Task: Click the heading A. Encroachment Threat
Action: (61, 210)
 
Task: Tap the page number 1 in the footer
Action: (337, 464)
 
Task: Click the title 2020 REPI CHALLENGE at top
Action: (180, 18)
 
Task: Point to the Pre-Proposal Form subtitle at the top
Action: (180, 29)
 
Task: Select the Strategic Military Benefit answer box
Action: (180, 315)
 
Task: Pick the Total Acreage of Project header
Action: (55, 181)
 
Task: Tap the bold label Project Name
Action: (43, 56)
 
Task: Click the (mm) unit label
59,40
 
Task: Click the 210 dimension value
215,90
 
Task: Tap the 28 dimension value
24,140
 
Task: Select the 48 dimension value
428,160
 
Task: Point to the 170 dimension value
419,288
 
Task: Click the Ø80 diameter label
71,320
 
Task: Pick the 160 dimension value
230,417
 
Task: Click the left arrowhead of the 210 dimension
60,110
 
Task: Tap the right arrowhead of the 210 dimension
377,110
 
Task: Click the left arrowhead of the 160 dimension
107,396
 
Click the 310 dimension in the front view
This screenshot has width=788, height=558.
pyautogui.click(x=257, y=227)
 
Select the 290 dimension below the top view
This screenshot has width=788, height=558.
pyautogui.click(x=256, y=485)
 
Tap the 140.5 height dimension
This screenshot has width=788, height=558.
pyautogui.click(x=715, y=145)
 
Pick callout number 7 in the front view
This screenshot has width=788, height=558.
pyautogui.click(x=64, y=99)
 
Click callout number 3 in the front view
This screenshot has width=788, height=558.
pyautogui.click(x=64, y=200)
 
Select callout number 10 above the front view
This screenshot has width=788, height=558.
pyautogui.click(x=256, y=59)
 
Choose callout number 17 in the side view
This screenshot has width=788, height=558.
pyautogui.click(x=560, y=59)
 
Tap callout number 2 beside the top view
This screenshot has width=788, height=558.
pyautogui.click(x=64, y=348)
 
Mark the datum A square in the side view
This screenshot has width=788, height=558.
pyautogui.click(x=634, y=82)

....

**WHAT IS EXPECTED:**
Convert the listing above into a numbered list with one line per entry, leaving out the blank lines.

**EXERCISE OUTPUT:**
1. Task: Click the heading A. Encroachment Threat
2. Action: (61, 210)
3. Task: Tap the page number 1 in the footer
4. Action: (337, 464)
5. Task: Click the title 2020 REPI CHALLENGE at top
6. Action: (180, 18)
7. Task: Point to the Pre-Proposal Form subtitle at the top
8. Action: (180, 29)
9. Task: Select the Strategic Military Benefit answer box
10. Action: (180, 315)
11. Task: Pick the Total Acreage of Project header
12. Action: (55, 181)
13. Task: Tap the bold label Project Name
14. Action: (43, 56)
15. Task: Click the (mm) unit label
16. 59,40
17. Task: Click the 210 dimension value
18. 215,90
19. Task: Tap the 28 dimension value
20. 24,140
21. Task: Select the 48 dimension value
22. 428,160
23. Task: Point to the 170 dimension value
24. 419,288
25. Task: Click the Ø80 diameter label
26. 71,320
27. Task: Pick the 160 dimension value
28. 230,417
29. Task: Click the left arrowhead of the 210 dimension
30. 60,110
31. Task: Tap the right arrowhead of the 210 dimension
32. 377,110
33. Task: Click the left arrowhead of the 160 dimension
34. 107,396
35. Click the 310 dimension in the front view
36. This screenshot has width=788, height=558.
37. pyautogui.click(x=257, y=227)
38. Select the 290 dimension below the top view
39. This screenshot has width=788, height=558.
40. pyautogui.click(x=256, y=485)
41. Tap the 140.5 height dimension
42. This screenshot has width=788, height=558.
43. pyautogui.click(x=715, y=145)
44. Pick callout number 7 in the front view
45. This screenshot has width=788, height=558.
46. pyautogui.click(x=64, y=99)
47. Click callout number 3 in the front view
48. This screenshot has width=788, height=558.
49. pyautogui.click(x=64, y=200)
50. Select callout number 10 above the front view
51. This screenshot has width=788, height=558.
52. pyautogui.click(x=256, y=59)
53. Choose callout number 17 in the side view
54. This screenshot has width=788, height=558.
55. pyautogui.click(x=560, y=59)
56. Tap callout number 2 beside the top view
57. This screenshot has width=788, height=558.
58. pyautogui.click(x=64, y=348)
59. Mark the datum A square in the side view
60. This screenshot has width=788, height=558.
61. pyautogui.click(x=634, y=82)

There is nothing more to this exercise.